XW: Being in the U.S., I see things online that make me think I’m in China. There’s a guy on TikTok who lives in rural Idaho and works at a potato farm and he created that viral Fleetwood Mac video. I thought that was so Chinese. I try not to be too cynical about it as people really feel like they’re connecting to someone through livestream, and especially in these times I’m not going to judge people for that. It does feel very circular and parallel, that this thing that’s happened in China is happening in the U.S. too.
In terms of urbanites it’s not surprising to me that this is becoming a part of everyday discourse in Chinese cities, but I don’t know if a lot of people outside China can even grasp that there is such a gap between urbanites and the countryside. In Chinese cities, it’ll probably get to the point of talking about logging off, maintaining your attention, mindfulness, etc. From anecdotal experience, Chinese parents are always saying, “Cut down your cellphone usage!” So that’s a constant.
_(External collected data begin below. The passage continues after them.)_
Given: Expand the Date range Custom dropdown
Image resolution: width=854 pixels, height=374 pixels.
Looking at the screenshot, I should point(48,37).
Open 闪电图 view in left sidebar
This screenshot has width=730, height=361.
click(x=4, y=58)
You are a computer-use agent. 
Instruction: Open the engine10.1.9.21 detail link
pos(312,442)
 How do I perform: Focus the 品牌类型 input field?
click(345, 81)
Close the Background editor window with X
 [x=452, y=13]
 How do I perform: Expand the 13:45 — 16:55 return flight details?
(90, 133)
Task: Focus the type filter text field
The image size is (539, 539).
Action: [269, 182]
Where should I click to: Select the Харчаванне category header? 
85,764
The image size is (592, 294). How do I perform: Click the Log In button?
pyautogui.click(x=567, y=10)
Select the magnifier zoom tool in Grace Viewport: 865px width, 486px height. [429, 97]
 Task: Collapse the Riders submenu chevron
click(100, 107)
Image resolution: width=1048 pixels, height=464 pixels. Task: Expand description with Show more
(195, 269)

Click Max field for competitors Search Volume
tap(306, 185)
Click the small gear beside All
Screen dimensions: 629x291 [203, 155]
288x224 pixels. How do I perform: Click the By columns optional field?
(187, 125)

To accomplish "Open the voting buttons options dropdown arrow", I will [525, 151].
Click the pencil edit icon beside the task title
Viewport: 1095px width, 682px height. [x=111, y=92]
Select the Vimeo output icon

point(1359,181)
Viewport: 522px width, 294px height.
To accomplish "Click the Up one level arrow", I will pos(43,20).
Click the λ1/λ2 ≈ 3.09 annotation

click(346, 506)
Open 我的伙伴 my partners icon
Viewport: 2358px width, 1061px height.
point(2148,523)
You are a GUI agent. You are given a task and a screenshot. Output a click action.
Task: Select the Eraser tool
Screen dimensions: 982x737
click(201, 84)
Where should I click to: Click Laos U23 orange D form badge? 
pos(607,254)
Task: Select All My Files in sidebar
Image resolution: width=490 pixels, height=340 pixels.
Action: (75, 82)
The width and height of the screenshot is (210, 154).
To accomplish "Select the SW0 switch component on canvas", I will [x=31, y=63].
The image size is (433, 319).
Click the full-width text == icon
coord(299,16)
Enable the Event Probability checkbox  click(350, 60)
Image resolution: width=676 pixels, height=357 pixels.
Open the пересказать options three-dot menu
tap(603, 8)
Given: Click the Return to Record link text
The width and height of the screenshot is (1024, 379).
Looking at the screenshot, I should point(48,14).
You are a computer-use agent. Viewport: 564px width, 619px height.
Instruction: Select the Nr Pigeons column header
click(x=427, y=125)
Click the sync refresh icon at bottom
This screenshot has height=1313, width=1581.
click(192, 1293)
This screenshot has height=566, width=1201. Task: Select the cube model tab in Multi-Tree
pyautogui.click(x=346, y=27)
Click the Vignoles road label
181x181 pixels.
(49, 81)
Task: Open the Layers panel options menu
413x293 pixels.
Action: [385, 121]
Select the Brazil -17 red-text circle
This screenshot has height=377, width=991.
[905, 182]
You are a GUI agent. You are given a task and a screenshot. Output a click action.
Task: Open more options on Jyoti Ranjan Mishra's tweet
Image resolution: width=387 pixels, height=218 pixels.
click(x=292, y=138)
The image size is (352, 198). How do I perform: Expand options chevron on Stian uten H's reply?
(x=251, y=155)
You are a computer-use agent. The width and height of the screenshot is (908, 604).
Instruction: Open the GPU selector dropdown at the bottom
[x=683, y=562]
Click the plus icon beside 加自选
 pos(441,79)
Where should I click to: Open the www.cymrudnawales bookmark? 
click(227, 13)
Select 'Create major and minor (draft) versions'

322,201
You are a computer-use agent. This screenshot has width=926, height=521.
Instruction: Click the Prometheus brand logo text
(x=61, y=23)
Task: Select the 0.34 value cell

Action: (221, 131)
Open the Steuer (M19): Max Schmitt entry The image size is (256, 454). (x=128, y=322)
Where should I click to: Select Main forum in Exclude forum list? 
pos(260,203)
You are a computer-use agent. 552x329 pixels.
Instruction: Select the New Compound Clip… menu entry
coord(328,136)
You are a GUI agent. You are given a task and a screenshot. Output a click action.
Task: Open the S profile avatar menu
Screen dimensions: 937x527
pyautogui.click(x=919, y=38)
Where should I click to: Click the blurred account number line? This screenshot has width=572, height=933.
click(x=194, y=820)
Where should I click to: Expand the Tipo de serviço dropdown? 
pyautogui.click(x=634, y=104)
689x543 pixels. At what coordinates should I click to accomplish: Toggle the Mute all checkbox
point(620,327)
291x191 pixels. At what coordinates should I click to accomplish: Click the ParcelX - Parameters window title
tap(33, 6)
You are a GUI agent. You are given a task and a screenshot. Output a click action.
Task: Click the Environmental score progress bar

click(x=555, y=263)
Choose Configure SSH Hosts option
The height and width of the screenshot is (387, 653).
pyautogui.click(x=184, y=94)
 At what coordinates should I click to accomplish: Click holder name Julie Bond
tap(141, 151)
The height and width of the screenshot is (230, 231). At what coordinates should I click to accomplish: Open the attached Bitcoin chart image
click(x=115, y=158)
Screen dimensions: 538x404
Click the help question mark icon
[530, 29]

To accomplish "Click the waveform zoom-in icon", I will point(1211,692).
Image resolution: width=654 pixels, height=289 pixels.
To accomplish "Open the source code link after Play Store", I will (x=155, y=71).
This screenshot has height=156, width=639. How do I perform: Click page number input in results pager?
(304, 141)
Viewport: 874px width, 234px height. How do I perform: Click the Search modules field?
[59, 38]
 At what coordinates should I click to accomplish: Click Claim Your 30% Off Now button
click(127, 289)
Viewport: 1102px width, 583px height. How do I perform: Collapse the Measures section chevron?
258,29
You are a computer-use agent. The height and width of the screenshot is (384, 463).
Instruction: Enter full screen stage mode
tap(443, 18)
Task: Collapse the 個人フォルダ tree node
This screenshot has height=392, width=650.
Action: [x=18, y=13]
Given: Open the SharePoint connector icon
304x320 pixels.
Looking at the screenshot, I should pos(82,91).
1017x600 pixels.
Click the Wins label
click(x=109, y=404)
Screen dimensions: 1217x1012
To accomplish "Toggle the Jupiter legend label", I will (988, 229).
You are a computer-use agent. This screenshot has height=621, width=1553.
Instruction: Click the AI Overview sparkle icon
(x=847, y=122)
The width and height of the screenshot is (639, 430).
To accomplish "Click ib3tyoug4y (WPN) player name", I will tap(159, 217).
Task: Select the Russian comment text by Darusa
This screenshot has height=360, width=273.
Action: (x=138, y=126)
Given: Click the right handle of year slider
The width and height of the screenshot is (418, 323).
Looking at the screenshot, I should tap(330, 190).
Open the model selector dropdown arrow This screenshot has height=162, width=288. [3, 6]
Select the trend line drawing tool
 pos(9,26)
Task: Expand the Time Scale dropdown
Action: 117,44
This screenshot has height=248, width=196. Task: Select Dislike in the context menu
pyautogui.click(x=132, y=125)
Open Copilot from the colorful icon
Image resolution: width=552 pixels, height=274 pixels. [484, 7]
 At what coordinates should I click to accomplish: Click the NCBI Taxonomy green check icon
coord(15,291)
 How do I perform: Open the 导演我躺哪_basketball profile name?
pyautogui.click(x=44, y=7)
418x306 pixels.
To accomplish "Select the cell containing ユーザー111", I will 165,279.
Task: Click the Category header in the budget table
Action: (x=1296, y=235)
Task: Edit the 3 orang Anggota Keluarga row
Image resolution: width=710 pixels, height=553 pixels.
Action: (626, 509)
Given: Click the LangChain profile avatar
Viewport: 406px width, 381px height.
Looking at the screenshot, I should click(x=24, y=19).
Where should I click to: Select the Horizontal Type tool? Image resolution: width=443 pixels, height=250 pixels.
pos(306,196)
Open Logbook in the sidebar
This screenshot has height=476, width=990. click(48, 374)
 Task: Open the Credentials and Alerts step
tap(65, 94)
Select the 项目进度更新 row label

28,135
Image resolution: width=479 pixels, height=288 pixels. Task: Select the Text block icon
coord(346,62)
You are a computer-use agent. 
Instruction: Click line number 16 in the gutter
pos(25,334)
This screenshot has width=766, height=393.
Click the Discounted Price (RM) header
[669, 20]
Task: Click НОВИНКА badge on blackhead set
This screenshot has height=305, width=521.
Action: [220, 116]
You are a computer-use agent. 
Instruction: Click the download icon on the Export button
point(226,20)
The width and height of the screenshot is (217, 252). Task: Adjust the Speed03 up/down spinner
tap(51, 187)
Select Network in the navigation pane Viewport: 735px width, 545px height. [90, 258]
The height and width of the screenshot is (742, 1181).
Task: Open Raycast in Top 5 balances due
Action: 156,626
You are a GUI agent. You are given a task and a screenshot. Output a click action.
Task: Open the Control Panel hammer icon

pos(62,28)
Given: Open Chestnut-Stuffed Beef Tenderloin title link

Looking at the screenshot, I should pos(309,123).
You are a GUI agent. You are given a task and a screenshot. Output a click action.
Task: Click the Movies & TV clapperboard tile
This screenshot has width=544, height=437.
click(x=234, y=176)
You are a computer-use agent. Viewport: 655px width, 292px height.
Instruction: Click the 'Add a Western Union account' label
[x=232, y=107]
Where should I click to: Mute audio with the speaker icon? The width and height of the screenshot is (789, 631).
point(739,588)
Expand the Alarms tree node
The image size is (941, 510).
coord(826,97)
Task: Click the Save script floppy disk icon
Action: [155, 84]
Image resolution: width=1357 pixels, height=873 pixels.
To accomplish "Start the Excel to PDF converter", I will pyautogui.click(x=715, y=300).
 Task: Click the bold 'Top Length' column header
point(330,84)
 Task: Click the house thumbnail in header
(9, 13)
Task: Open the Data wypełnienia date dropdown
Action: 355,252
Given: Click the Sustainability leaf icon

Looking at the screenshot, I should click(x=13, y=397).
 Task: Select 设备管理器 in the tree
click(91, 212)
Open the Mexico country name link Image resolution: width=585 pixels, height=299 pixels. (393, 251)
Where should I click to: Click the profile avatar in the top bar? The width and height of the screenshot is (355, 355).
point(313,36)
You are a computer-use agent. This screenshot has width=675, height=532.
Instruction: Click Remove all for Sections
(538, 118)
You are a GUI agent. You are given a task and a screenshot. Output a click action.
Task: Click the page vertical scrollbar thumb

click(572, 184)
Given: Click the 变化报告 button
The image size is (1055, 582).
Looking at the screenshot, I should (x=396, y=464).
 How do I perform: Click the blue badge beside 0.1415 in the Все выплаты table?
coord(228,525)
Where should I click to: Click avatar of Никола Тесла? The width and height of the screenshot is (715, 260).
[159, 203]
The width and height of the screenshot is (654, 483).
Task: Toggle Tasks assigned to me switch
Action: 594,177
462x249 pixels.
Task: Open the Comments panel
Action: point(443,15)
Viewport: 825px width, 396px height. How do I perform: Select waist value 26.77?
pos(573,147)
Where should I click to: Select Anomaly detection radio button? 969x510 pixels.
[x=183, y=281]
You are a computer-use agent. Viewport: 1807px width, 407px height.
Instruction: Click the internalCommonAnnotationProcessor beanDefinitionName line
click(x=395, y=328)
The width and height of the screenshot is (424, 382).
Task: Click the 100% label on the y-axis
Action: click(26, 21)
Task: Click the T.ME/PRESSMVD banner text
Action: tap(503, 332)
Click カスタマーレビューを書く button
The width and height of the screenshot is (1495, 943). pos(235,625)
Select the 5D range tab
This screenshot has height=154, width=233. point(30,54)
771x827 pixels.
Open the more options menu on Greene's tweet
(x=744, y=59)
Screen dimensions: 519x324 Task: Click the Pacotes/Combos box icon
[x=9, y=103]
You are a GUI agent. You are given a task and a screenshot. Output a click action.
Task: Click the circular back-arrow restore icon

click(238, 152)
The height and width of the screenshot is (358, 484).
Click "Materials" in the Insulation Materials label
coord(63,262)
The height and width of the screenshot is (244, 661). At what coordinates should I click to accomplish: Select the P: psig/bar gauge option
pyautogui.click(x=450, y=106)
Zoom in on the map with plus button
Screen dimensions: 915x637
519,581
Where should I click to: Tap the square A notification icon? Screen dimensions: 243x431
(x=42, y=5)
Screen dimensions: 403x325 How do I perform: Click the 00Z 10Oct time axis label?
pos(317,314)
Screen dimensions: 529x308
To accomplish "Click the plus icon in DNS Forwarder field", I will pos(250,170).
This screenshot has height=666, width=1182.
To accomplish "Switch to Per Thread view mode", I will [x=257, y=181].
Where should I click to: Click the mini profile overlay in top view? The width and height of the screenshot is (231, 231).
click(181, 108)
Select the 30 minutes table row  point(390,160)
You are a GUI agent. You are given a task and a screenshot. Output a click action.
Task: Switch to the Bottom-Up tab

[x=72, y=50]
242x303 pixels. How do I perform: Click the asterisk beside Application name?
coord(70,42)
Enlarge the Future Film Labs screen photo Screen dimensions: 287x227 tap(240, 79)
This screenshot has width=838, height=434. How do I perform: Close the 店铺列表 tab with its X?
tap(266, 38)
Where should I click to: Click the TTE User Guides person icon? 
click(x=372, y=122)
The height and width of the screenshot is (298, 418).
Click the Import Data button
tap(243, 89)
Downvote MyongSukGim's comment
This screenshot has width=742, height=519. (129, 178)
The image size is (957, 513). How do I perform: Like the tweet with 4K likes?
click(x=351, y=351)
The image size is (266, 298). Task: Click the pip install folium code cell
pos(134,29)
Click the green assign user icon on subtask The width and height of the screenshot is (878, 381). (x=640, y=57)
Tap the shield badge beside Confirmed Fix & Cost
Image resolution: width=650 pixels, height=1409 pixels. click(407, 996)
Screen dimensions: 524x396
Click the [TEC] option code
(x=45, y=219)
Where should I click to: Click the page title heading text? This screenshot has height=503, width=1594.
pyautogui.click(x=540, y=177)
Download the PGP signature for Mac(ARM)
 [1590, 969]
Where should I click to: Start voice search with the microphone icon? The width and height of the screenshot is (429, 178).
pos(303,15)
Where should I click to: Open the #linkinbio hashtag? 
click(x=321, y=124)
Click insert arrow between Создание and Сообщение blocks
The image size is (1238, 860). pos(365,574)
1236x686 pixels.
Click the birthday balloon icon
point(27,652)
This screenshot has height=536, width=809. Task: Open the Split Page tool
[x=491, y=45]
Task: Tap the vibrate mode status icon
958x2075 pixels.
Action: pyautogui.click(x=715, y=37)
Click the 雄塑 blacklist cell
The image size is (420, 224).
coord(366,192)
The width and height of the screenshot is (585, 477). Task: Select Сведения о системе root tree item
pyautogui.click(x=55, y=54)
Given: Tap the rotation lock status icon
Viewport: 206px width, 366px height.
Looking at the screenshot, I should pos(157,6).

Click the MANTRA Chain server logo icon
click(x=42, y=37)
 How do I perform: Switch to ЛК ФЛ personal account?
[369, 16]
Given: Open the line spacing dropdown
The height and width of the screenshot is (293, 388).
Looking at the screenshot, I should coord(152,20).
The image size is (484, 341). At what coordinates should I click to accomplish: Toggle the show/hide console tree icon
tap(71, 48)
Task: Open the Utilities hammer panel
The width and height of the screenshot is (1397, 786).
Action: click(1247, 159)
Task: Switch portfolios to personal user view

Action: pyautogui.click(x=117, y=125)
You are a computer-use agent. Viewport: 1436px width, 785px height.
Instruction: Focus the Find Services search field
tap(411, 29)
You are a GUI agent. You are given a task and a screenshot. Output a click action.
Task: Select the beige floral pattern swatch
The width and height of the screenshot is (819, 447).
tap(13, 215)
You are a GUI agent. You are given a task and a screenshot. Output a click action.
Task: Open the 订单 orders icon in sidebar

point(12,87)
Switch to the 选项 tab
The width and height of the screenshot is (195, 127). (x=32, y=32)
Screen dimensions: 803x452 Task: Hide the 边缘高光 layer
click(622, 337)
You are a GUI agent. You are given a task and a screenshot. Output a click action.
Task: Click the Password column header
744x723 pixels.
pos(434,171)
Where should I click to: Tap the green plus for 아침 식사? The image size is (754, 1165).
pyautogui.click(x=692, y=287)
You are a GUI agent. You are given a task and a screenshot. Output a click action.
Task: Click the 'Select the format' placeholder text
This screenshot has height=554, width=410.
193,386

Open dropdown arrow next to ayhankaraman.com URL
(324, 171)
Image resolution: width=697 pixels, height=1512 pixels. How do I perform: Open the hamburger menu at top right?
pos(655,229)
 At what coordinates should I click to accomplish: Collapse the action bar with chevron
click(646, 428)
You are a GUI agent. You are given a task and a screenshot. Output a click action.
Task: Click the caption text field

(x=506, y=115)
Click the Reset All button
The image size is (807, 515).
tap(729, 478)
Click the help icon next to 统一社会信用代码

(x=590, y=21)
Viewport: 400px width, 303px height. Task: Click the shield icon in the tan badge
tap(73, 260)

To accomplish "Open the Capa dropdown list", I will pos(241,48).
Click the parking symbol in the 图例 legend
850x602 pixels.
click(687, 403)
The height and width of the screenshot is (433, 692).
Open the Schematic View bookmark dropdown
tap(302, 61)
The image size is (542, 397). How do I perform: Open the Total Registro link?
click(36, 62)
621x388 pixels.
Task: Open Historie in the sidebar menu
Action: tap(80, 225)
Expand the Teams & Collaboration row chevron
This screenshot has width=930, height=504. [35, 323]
But for the countryside of China, tech is this new thing and it’s the first time some of these problems have been encountered.
Recommendations
- Silvia Lindtner and her recently released book, “Prototype Nation,” which really goes into depth on shanzhai.
- Dr Lara Houston, who researches repair, which is related to shanzhai.
- Shazeda Ahmed, PhD student at the University of California, Berkeley, who researches how tech firms and the Chinese government are collaboratively constructing the country’s social credit system.
- Yuan Yang, Deputy Beijing Bureau chief for the Financial Times
- Tian Yufang, a writer working at the intersection of tech, media and governance.